Data items:
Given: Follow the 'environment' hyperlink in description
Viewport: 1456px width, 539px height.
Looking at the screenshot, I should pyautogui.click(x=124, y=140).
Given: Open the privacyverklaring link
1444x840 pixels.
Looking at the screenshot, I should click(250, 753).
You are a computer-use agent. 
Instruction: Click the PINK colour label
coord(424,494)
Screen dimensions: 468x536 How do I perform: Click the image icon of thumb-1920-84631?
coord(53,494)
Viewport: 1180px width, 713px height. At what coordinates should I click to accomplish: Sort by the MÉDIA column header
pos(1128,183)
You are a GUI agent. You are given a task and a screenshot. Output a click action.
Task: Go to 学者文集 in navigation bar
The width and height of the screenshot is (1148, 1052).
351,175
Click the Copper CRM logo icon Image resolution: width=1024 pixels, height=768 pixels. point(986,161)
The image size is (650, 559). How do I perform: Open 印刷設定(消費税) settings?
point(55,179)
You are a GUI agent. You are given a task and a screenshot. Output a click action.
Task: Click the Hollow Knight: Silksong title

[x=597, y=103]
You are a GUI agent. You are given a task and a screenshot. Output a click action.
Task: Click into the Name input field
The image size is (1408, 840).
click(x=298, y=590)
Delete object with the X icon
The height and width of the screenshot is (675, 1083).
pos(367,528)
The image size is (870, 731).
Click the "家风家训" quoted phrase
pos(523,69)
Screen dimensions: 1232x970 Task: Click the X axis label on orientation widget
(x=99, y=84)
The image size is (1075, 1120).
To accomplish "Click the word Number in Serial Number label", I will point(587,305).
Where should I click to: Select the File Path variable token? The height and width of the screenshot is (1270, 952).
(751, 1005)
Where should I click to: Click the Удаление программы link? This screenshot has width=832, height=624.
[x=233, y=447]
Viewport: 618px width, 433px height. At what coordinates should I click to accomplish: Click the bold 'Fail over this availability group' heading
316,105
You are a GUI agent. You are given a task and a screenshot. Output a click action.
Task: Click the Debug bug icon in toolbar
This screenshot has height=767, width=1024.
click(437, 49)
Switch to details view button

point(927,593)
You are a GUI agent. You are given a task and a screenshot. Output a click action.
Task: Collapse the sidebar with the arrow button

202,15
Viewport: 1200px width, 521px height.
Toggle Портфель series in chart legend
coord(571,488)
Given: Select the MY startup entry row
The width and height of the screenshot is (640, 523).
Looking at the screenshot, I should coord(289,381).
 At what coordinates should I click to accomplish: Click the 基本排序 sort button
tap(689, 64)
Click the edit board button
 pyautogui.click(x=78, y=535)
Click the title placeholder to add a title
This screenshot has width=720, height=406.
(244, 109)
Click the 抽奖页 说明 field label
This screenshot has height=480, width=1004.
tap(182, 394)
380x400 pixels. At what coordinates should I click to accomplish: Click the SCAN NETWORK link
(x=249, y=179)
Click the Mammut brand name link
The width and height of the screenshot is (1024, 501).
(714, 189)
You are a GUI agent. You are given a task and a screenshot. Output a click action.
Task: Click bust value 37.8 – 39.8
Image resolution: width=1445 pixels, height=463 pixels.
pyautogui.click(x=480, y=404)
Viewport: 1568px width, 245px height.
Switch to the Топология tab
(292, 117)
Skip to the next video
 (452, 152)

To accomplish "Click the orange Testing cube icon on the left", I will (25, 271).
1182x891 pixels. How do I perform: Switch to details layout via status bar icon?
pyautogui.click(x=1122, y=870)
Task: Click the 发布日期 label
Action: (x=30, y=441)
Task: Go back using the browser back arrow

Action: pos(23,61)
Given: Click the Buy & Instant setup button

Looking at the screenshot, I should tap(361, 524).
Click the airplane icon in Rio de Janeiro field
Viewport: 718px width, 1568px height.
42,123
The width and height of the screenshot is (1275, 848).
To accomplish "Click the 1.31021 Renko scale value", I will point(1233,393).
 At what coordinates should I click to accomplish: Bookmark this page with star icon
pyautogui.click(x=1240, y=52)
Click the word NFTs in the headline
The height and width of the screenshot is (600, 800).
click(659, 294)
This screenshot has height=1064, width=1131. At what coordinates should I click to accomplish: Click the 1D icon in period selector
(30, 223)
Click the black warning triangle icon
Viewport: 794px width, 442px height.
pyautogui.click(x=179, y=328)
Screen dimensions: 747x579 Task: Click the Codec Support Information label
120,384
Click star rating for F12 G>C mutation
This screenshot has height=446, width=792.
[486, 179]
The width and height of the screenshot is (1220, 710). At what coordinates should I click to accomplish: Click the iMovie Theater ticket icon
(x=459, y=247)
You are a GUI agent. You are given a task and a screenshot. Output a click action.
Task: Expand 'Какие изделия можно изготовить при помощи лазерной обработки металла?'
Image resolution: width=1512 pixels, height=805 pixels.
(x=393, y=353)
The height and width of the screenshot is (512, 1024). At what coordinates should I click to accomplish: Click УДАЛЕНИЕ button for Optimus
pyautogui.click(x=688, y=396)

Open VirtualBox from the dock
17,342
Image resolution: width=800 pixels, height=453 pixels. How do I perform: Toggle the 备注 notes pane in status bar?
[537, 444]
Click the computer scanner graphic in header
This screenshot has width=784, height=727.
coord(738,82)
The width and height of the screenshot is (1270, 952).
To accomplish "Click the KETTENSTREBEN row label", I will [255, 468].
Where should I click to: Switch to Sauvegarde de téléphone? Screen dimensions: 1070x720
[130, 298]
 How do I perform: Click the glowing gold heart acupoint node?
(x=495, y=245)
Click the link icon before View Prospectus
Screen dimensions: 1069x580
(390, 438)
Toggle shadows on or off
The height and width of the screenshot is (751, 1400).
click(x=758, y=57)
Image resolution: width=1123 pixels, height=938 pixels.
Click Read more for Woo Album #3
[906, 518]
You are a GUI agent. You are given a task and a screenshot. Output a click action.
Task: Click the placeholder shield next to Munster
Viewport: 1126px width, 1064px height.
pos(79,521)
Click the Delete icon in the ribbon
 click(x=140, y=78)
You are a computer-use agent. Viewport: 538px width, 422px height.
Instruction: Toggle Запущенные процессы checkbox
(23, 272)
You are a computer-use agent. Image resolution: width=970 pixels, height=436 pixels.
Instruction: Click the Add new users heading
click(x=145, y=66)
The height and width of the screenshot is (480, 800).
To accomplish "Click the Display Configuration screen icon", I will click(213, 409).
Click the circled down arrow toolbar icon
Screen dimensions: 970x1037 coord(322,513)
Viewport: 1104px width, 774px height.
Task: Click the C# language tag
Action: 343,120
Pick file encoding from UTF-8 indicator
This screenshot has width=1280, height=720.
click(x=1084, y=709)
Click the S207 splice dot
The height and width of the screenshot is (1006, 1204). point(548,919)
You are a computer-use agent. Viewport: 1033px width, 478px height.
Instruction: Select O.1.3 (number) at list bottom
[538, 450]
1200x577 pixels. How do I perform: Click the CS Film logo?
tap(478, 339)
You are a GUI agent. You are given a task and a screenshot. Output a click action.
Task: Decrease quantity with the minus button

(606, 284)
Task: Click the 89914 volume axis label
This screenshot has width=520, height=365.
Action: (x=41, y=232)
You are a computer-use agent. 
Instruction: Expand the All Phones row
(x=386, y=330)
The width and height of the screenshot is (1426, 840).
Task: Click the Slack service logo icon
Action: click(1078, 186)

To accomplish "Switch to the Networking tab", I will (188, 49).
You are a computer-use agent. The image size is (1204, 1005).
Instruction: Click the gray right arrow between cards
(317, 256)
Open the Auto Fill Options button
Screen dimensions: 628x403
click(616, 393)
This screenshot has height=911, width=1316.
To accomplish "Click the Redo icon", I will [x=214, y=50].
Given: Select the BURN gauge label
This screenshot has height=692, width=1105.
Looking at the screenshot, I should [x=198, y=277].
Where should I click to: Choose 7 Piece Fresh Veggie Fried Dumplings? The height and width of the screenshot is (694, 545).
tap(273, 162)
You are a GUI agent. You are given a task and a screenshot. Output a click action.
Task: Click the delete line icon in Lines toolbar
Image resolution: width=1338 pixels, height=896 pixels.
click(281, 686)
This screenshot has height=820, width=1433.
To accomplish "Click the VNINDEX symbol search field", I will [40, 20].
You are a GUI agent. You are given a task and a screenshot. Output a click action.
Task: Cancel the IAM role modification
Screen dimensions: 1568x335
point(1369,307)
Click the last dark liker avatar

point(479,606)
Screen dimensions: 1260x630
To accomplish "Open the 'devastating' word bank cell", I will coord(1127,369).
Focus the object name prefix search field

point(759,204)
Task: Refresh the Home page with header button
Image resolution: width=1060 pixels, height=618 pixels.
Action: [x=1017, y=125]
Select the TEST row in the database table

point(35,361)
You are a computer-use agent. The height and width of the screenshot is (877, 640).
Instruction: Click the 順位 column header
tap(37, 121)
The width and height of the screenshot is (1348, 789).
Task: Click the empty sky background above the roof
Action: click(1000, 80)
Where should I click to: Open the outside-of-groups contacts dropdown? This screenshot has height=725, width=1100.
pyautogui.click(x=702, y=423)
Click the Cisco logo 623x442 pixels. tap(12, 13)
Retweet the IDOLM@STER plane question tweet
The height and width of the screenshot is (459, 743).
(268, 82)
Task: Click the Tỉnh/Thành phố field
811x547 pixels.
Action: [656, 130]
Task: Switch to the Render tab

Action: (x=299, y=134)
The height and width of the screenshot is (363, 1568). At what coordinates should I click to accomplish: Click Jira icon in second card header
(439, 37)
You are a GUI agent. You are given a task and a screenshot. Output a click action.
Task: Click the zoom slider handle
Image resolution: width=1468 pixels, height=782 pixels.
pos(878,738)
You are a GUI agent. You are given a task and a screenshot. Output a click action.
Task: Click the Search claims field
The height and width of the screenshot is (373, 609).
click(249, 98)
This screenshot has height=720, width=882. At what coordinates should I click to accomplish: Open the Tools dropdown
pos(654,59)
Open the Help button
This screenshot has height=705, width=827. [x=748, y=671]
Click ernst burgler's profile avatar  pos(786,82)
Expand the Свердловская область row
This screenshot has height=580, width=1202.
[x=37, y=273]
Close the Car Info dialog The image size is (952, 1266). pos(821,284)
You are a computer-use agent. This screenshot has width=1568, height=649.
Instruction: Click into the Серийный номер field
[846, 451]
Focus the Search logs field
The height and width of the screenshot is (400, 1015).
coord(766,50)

Work item: All the lines that hold the word "computer" must appear in the answer, copied from the records.

Completed task:
You are a computer-use agent. 
Click the computer scanner graphic in header
You are a computer-use agent. Viewport: 538px width, 422px height.
You are a computer-use agent. Image resolution: width=970 pixels, height=436 pixels.
You are a computer-use agent. Viewport: 1033px width, 478px height.
You are a computer-use agent. 
You are a computer-use agent. The image size is (1204, 1005).
You are a computer-use agent. The height and width of the screenshot is (877, 640).
You are a computer-use agent. This screenshot has width=1568, height=649.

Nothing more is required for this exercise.